Студенты этих слов не расслышали, а ученый, стоявший рядом, с живостью наклонился к нему.
— Сколь мудро вы это подметили, синьор! Как ваше имя?
— Надьо, профессор.
Стефанио был смущен и польщен одновременно.
— Я запомню ваши слова, синьор Надьо. Очень правильные слова. И смелые.
Вечером того же дня Стефанио столкнулся с Галилеем в университетском коридоре.
— А, дорогой мой синьор Надьо.
Ученый быстро подошел и, понизив голос, сказал:
— Я думал о том, что вы сказали на лекции. Позволите ли дать вам совет?
— Почту за честь, профессор.
— Ваши слова столь же опасны, сколь правильны. Никогда — слышите, никогда! — не произносите подобного вслух. Людей глупых, неразвитых гораздо больше, чем таких, как мы с вами, и они будут рады донести на вас инквизиции. Бойтесь невежд, цепляющихся за прошлое, особенно когда им принадлежит власть.
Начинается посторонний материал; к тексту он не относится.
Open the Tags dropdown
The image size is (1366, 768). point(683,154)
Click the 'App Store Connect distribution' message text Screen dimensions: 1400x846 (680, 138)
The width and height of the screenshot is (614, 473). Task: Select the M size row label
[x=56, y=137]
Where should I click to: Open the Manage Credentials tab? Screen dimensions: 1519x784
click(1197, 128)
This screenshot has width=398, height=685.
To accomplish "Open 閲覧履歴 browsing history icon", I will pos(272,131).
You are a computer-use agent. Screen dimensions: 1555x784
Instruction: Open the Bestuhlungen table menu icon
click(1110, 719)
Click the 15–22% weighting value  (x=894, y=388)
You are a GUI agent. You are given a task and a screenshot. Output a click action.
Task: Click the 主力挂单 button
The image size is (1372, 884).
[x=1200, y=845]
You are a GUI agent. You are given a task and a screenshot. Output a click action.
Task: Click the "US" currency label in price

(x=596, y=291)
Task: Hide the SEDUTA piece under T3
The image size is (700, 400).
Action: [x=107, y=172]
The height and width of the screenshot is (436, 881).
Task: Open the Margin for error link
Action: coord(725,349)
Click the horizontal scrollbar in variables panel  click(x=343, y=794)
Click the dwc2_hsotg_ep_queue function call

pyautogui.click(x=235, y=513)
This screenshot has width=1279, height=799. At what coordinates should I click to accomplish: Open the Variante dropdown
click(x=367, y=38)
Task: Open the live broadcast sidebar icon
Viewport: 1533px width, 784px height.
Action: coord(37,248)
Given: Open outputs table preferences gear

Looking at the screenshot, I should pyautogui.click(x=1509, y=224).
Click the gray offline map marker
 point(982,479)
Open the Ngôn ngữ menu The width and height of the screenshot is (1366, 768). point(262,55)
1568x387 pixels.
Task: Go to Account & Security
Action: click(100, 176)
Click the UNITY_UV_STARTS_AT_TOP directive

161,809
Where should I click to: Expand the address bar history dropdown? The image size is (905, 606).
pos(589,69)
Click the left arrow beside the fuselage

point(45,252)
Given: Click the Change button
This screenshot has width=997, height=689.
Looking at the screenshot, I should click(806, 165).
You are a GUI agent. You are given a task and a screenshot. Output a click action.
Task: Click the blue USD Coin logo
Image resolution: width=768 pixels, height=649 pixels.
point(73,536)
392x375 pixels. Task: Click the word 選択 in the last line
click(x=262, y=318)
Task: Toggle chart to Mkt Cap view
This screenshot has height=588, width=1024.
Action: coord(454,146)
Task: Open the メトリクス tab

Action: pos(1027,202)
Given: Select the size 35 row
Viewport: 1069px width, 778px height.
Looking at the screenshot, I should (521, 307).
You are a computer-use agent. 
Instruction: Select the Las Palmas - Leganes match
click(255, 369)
Стефанио, польщенный этим «мы с вами», склонил голову и тихо ответил:
— Спасибо, синьор Галилей. Я запомню ваш совет.
Эту ночь каждый из студентов, без преувеличения, запомнил на всю жизнь. Увиденное в зрительную трубу и в самом деле походило на иллюзию: Млечный путь, эта туманная полоса, оказался скоплением звезд, пятна на Луне — равнинами и кратерами, а Сатурн виделся тройной планетой с непонятными отростками по бокам. Молодые люди, отталкивая друг друга от окуляра, с жадностью смотрели на Луну, планеты, звезды.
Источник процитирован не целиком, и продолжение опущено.